Goal of the exercise
One figure is the whole answer: the number of lines below that contain the word "dimensions".

Data for this exercise
-------------------------

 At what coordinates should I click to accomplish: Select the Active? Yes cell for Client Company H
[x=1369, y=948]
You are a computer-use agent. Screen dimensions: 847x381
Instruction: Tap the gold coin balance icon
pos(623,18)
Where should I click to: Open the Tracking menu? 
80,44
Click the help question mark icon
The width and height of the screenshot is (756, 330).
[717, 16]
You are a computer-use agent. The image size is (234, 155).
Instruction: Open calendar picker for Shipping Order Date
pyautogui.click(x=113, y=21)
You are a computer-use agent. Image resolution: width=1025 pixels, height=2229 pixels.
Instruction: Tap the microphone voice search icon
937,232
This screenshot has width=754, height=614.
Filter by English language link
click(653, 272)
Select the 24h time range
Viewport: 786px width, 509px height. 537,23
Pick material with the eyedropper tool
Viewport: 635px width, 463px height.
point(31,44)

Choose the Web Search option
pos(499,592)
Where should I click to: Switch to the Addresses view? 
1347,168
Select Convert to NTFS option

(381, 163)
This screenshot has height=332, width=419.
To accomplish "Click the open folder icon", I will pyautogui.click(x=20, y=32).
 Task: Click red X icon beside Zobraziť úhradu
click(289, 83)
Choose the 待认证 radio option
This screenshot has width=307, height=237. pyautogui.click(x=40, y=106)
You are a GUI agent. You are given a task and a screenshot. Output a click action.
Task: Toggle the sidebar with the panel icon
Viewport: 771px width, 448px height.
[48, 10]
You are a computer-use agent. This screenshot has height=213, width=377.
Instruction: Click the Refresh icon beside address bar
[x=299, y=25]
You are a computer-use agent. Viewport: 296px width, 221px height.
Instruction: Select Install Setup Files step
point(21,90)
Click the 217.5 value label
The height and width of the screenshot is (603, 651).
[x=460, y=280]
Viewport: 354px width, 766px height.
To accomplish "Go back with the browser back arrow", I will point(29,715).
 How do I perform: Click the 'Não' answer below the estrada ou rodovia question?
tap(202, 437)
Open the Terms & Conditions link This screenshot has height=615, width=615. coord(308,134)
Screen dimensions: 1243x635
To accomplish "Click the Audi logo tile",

-------------------------

Task response
2